Wednesday, November 16th, 2016

Ian Ramil – Derivacivilização

Next, a Brazilian indie film darling and art-rocker in his spare time…


[Video][Website]
[6.50]

Iain Mew: Having grown up on prog and c. 2000 indie/post/whatever-rock, this has a deep-rooted familiarity that reaches beyond language differences. It’s nothing special before the crescendo, but it basically only exists for that crescendo and that’s as stirring and all-encompassing as I could hope.
[7]

Alfred Soto: A happy confluence of sounds: Ian Ramil’s rudimentary strums and high vocal, the anachronistic snap of the snare drums, and sustained feedback recall the best of Tom Zé.
[7]

Jonathan Bogart: Unfailingly pleasant art-rock rumpus, aided by Filipe Catto’s high harmonies and enough instrumental squalling to give at least the illusion of catharsis.
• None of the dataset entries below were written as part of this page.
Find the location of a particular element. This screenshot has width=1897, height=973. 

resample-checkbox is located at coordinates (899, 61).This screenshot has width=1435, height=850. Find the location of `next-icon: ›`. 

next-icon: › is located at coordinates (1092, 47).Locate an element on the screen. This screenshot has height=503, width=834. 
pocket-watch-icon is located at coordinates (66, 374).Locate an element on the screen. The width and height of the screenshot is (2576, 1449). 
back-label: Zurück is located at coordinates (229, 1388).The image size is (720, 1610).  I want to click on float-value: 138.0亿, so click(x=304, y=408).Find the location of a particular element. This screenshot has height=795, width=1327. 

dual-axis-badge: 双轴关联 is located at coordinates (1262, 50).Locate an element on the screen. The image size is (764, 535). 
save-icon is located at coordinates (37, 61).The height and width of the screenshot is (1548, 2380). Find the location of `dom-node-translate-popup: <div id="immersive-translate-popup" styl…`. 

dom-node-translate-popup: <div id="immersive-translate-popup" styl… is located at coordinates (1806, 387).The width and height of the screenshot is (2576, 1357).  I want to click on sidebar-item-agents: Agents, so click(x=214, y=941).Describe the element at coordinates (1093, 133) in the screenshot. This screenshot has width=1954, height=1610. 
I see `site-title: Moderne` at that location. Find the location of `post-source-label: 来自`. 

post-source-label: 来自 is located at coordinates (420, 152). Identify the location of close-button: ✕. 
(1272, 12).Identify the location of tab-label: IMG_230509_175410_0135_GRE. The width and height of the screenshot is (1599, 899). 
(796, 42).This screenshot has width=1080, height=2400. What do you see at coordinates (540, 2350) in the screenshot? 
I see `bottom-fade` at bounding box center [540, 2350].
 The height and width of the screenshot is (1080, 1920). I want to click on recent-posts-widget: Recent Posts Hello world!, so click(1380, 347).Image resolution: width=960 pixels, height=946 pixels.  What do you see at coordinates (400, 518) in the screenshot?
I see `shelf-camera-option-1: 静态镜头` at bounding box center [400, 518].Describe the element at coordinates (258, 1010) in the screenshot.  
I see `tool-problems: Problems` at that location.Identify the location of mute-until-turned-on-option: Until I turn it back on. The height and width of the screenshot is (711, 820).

Lyrically, though, it’s nothing Devo didn’t do forty years ago. (Or, to stick with Brazilian polymaths, that Mário de Andrade didn’t do ninety years ago.)
[6]

Will Adams: The asymmetric meter, nimble drum loop and polyrhythmic melodies all point toward In Rainbows, but Ian Ramil and Filipe Catto’s vocals skew more sinister. Not only do they neatly foreshadows the chaos that sets in during the final minute, they keep me locked in for the ride until that riveting moment.
[7]

Claire Biddles: This sounds like two sounds in opposition and recalls Hail to the Thief-era Radiohead: The suggestion of experimentation being tamed somewhat by more typical indie-rock vocals and acoustic guitar. The strange staccato piano/horn break in the middle and the centring of the backing vocals in the second half lend a spooky, meandering quality, but I’m left wondering why it takes so long to arrive at anywhere interesting, and wishing for a condensed 4-minute edit.
[5]

Tim de Reuse: An alternate-universe answer to “Jigsaw Falling into Place” that begins with the same kind of drive, propelled by acoustic guitar arpeggios and a snappy, circular drum loop but ends up pretty far off-course from Radiohead’s clean, glossy mission statement. Instead, we get discordant electric guitars chugging away in one channel, a messy, layered mix, and an all-hands-on-deck noisy climax. Overall, a good direction, I think! It would have benefited from a dose of brevity, though — the finale is impressive, but not worth the two bridges of buildup that we have to sit through to get there.